Important Things to Know about Prayer and Who We Should Pray To

When you pray, do so to God alone. No one else has the power to answer your prayers well. Only God has the perfect ability to respond to your prayers according to what’s truly best. Going straight to the top – directly to God – is how the Bible says prayer should work. In 1 Timothy 2, the Bible urges “that petitions, prayers, intercession, and thanksgiving be made for all people” (verse 2) and declares that “… there is one God and one mediator between God and mankind, the man Christ Jesus, who gave himself as a ransom for all people…” (verses 5 and 6).

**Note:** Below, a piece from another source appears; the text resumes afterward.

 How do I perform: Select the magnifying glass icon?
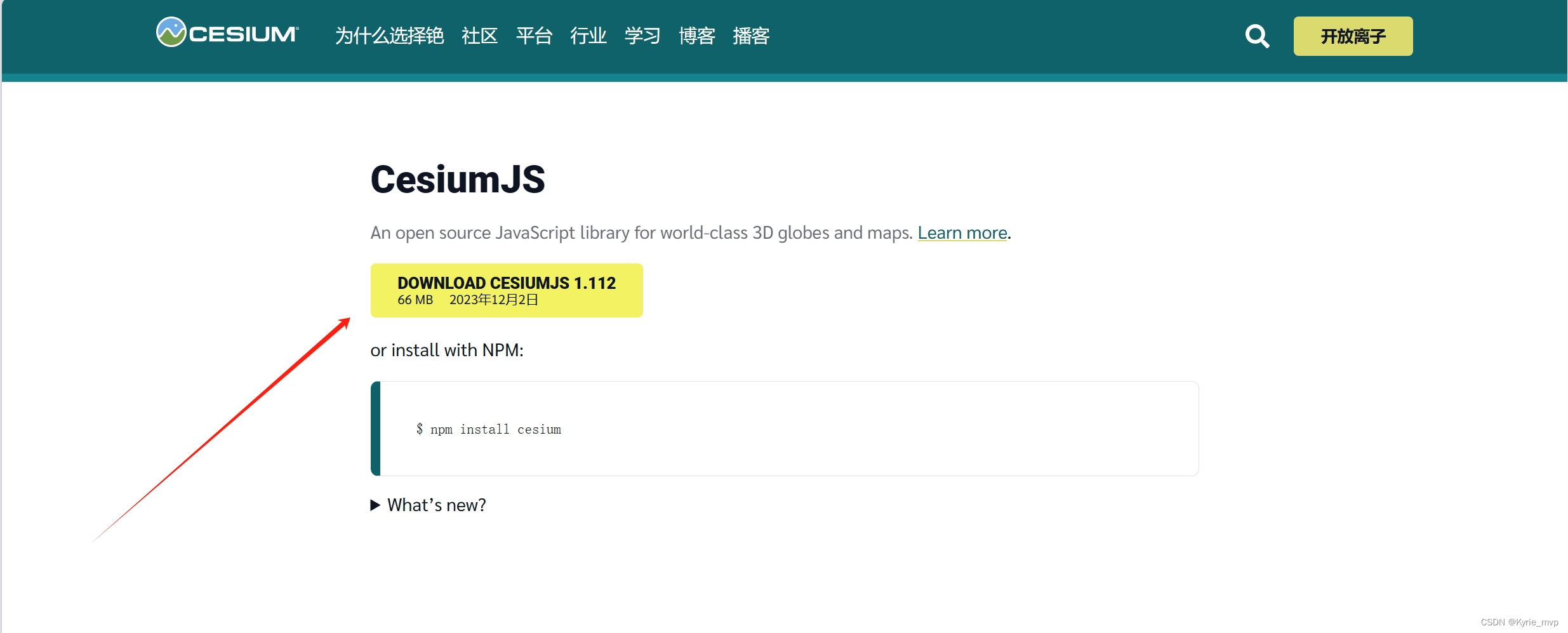coord(1258,36)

When you direct your prayers to God, you can pray with confidence that your prayers will actually be answered, and answered perfectly. That’s because God knows everything (Psalm 147:4-5) and has the power to do anything (Revelation 19:6). Psalm 65:2 refers to God as “You who answer prayer.” God is able to answer your prayers much more successfully than anyone else. As much as your family and friends in heaven love you, they don’t have the power to answer your prayers. However, God “is able to do immeasurably more than all we ask or imagine” (Ephesians 3:20).

Heaven is a place of prayer, and souls in heaven may be able to pray for people on Earth. Revelation 5:8, for instance, refers to “the prayers of the saints” in golden bowls of incense in heaven. However, it’s important to distinguish between your loved ones in heaven praying for you, and you praying to them. Prayer is a form of worship, and the Bible is clear that only God is worthy of worship. Revelation 22:8-9 mentions that when the apostle John tried to worship an angel who had shown him visions, the angel says in verse 9: “Don’t do that! I am a fellow servant with you and with your fellow prophets and with all who keep the words of this scroll. Worship God!” Acts 10:25-26 records how Cornelius fell at the apostle Peter’s feet in a reverent gesture of worship, “But Peter made him get up. ‘Stand up,’ he said, ‘I am only a man myself.’”

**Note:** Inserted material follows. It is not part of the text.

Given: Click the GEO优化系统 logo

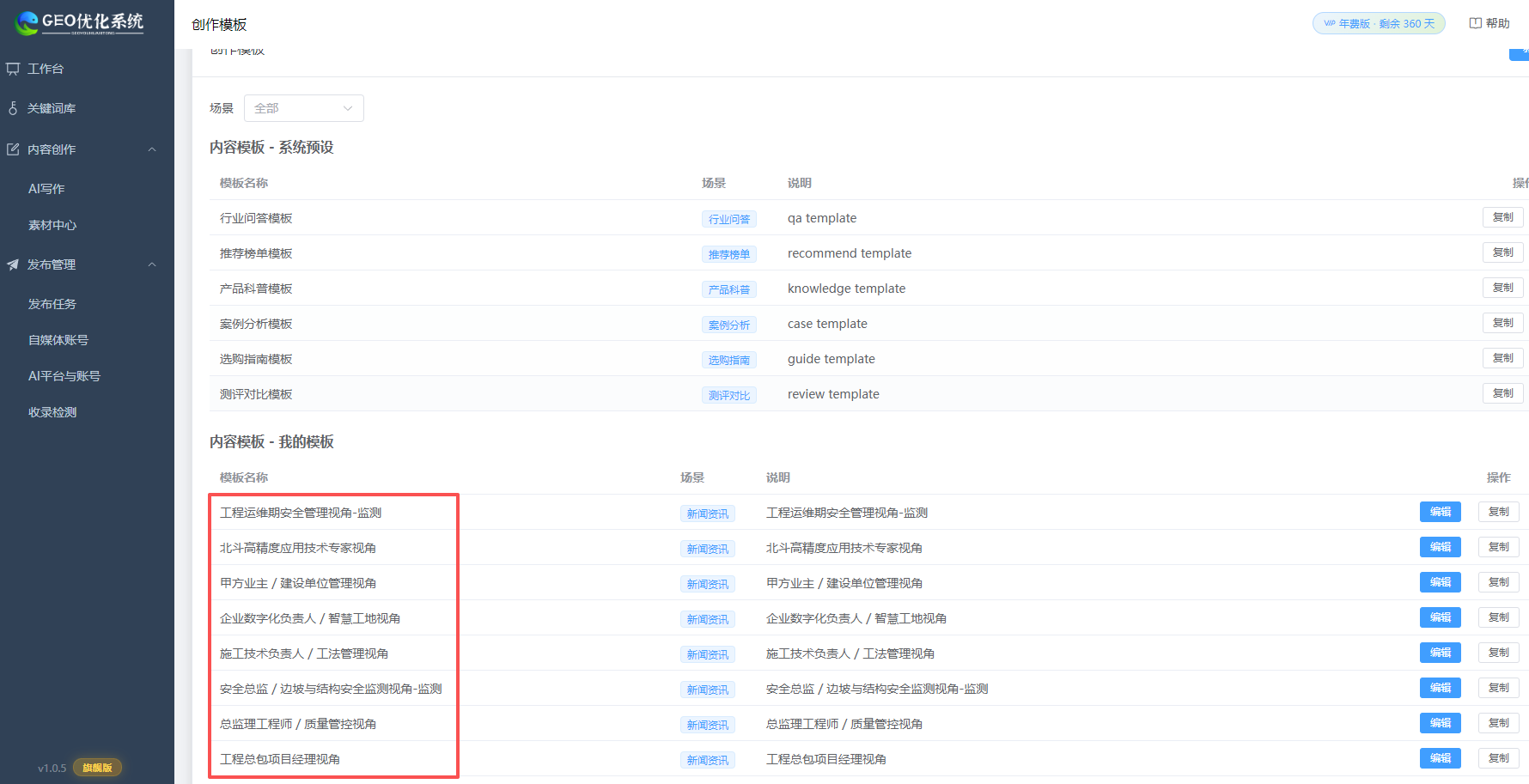Looking at the screenshot, I should 82,23.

Praying to anyone else besides God can be dangerous, because prayer opens up spiritual communication, and doing that apart from God’s care can invite harm into your life. God is trustworthy, but others who may respond when you pray apart from God – such as fallen angels – are not. You wouldn’t leave the front door of your home unlocked overnight, welcoming anyone to come inside – whether or not their intentions are good or bad. You also wouldn’t give out your private information in a public online chat, inviting anyone to use your personal data however they like. It’s even more important to keep your spiritual communication process secure. 1 John 4:1-2 explains how to do so: “Dear friends, do not believe every spirit, but test the spirits to see whether they are from God because many false prophets have gone out into the world. This is how you can recognize the Spirit of God: Every spirit that acknowledges that Jesus Christ has come in the flesh is from God.”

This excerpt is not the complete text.